## Given request
Count the lines in the records below that contain the word "button", matching case exactly, and give only that number.

## Given data
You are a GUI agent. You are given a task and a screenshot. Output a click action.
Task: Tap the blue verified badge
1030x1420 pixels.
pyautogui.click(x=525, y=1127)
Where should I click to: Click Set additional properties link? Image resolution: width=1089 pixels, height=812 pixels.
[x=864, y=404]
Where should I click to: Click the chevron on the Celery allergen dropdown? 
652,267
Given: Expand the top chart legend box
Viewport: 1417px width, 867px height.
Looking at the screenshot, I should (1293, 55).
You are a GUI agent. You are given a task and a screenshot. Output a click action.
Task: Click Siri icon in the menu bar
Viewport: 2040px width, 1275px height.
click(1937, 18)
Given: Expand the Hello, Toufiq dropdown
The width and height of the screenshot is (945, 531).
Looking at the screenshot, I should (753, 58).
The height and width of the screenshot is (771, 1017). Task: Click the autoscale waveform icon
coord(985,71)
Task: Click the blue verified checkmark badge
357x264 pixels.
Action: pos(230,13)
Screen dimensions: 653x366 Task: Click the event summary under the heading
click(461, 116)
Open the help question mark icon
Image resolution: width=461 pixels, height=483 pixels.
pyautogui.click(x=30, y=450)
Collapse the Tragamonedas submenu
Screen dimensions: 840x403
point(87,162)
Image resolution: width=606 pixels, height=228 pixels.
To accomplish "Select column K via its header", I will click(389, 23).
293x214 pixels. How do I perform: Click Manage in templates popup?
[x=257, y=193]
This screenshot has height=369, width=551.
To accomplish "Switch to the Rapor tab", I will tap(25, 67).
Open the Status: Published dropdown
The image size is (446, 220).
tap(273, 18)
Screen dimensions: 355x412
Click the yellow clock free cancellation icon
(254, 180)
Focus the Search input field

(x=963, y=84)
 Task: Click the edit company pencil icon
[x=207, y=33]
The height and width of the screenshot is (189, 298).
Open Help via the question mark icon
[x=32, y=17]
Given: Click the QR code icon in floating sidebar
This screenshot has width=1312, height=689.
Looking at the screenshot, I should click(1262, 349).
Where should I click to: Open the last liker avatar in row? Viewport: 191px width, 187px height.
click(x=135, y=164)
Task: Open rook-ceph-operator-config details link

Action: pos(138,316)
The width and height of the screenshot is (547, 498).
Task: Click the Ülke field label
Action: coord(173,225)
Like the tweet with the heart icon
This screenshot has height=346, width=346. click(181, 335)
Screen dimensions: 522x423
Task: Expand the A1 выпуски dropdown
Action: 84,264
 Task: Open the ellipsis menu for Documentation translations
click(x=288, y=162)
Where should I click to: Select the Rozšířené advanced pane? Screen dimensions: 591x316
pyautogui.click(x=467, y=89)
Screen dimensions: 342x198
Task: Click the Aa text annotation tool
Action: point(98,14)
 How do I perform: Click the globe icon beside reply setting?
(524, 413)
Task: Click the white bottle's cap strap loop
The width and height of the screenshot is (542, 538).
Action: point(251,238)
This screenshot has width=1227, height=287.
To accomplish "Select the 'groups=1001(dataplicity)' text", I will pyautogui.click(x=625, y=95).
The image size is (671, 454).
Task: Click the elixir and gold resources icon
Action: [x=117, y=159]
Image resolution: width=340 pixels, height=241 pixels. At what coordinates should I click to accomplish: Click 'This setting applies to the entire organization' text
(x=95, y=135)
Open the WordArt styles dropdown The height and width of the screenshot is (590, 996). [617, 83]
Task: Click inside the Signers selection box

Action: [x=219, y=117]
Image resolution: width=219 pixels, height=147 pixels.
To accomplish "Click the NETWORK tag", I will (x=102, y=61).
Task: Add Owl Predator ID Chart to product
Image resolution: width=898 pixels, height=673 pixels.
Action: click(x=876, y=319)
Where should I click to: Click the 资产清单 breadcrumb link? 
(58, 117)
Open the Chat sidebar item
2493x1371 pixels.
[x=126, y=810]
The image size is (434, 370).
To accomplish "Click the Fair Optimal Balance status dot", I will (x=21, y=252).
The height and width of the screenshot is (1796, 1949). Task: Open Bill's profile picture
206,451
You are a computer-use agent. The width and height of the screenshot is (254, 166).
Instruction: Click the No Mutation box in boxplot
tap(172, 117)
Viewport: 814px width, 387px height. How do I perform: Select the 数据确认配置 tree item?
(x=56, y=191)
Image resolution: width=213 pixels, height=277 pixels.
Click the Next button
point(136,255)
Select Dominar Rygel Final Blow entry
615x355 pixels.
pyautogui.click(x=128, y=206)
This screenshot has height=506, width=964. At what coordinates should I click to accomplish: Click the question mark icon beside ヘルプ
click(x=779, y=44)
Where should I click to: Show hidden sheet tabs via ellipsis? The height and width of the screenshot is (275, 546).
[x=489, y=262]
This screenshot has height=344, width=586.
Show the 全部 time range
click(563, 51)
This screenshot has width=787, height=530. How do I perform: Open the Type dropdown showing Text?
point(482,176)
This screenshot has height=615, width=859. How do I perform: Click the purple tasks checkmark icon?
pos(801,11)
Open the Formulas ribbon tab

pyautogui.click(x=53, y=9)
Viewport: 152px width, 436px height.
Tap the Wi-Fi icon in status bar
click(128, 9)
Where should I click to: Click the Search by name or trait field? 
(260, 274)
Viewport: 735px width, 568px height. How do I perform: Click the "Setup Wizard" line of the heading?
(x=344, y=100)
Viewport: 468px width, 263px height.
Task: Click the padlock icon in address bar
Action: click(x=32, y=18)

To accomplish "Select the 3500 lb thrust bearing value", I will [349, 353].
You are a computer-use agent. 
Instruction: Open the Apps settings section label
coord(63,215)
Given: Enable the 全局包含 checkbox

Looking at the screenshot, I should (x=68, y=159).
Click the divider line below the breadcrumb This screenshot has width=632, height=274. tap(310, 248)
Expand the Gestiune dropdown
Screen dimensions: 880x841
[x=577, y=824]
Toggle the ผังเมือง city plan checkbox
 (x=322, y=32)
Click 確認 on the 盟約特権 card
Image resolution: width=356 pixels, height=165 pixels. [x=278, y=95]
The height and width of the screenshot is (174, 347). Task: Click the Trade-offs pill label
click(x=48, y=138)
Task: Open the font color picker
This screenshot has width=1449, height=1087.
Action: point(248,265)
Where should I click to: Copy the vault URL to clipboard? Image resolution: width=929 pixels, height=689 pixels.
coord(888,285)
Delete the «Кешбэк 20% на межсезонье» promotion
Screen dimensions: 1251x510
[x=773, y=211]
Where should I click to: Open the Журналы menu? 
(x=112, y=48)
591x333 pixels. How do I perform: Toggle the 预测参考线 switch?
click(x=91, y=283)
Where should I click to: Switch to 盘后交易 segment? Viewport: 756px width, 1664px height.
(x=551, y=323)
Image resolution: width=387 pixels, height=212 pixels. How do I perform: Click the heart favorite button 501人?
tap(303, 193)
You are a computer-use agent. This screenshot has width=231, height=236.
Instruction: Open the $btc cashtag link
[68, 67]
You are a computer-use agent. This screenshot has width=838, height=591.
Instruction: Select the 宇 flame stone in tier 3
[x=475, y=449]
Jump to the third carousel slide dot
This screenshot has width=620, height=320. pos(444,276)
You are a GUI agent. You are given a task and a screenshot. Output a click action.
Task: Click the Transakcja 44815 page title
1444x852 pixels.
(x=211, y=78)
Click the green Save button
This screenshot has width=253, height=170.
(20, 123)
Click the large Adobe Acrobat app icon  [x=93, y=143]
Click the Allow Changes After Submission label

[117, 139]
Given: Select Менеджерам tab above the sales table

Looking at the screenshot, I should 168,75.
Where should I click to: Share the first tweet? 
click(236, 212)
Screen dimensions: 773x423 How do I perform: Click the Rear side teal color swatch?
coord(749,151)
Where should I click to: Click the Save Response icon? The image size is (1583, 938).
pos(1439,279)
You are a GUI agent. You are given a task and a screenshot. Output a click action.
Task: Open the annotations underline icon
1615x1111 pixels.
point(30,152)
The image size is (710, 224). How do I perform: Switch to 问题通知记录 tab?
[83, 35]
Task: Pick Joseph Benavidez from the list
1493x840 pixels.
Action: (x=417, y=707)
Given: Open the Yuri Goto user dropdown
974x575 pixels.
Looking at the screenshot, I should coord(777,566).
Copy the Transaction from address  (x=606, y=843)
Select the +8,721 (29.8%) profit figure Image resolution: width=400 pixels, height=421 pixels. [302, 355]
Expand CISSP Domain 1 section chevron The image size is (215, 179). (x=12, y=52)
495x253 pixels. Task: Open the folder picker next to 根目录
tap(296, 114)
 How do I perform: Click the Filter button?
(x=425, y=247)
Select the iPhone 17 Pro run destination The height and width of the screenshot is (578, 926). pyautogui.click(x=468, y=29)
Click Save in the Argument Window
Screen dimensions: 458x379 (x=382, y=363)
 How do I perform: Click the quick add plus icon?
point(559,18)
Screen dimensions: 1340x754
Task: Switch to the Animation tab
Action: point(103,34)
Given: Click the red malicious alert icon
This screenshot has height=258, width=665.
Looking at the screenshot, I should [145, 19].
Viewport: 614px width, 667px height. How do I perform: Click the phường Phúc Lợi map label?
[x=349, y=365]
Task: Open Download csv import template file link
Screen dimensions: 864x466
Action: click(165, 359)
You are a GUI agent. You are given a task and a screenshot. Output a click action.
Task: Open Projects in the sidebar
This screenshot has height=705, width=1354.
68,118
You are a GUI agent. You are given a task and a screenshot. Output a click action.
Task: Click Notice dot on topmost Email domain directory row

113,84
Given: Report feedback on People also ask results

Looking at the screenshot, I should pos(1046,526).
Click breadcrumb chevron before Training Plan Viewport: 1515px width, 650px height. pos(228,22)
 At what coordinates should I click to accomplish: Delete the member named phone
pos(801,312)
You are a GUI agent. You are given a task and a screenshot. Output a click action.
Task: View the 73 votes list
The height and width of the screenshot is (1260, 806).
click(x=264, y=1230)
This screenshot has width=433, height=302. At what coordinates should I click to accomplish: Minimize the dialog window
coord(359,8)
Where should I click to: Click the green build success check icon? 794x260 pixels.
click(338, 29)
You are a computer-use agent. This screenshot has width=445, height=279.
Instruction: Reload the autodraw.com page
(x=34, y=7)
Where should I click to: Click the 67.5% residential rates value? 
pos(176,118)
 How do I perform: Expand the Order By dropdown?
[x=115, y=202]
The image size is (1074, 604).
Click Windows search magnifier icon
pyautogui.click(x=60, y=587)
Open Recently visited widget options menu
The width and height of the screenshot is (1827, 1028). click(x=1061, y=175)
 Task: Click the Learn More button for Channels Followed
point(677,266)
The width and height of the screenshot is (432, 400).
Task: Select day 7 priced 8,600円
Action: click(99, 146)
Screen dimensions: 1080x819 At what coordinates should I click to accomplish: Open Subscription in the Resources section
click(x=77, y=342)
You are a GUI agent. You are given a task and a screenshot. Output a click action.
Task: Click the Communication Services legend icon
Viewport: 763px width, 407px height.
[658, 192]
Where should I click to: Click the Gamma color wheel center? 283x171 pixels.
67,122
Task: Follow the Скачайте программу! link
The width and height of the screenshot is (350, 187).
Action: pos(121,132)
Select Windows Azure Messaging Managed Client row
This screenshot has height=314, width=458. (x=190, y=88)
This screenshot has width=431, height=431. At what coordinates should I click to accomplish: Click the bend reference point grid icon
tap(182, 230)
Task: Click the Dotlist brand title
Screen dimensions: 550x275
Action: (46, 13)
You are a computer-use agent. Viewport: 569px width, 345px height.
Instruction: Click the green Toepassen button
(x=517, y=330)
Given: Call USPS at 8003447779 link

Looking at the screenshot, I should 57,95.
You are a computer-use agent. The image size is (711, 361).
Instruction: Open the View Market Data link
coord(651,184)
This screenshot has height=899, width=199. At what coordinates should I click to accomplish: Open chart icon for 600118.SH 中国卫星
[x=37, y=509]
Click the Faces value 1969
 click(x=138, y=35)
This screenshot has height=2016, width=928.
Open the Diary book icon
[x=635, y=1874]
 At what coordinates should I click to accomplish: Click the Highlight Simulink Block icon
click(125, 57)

## Exercise output
6